Complete Decision 2012 Coverage
Townsley said an additional 200 voting booths and 400 employees were deployed to assist with the long lines but said they will take a look at everything that happened and figure out more changes that could be made to make voting more efficient.
"We will do a very comprehensive analysis of the activities that took place in this election," Townsley said, adding that an after-action report would guide improvements.
In a memo sent before the election, Townsley alerted the mayor about the long ballot and said she was deploying the maximum amount of voting units, but questioned whether they would be enough.
“The equipment of course that is available is always going to be dependent upon the funding that’s made available based upon the recommendation of the supervisor and what the county commission is willing to make available," said Ron Labasky, an attorney with the Florida State Association of Supervisors of Elections.
Joe Martinez, the outgoing chairman of the Miami-Dade Board of County Commissioners, said he doesn't recall them ever cutting down on election funding.
"As a matter of fact, we have overspent. If you can recall when we had the hanging chads and the butterfly ballots in Palm Beach and everything else back in 2000, people wanted the computer system, which we did," he said.
Martinez said the county spent millions of dollars on that system, before it changed to the optical scanners.
When Townsley was asked if her staff was overwhelmed or surprised at the absentee ballot turnout, she said they were prepared.
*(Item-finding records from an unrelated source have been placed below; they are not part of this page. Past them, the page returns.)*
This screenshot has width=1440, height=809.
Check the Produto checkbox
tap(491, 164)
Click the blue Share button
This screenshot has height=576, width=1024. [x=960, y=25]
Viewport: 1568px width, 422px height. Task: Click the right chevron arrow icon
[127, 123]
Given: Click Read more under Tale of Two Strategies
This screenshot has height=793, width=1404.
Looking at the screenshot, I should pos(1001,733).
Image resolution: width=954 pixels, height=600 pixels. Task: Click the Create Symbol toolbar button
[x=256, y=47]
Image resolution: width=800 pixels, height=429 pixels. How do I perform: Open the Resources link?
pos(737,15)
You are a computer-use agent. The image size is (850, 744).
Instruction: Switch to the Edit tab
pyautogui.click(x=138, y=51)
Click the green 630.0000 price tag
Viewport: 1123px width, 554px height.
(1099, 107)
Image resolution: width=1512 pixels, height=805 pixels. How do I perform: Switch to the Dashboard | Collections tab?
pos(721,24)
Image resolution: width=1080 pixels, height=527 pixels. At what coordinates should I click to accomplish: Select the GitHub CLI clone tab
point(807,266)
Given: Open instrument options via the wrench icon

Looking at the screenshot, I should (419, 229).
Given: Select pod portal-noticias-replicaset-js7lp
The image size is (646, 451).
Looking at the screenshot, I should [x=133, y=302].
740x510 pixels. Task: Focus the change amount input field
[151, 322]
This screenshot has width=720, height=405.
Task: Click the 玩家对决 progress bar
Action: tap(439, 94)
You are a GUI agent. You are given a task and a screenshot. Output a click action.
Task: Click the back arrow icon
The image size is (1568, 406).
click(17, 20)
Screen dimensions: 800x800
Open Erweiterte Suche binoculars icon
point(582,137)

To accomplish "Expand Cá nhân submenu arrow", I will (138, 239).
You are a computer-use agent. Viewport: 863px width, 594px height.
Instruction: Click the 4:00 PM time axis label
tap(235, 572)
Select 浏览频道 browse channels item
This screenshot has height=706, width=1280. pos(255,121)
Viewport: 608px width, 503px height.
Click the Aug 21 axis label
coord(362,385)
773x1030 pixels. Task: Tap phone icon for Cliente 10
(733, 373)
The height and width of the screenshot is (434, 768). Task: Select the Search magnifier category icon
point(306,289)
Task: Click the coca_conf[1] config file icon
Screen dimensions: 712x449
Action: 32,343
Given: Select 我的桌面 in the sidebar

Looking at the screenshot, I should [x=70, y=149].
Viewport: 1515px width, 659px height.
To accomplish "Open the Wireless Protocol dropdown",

"We had to deal with a large volume, and we did everything that we could to make it happen," she said. "Over the past three days, we have been managing a 24-hour operation. Our commitment is to deliver convenient and accurate elections to our voters. We will not sacrifice the integrity of this election due to volume."
Friday, election workers intend to start reviewing provisional ballots, which are the paper ballots voters are forced to use if they cannot prove their eligibility at the polls.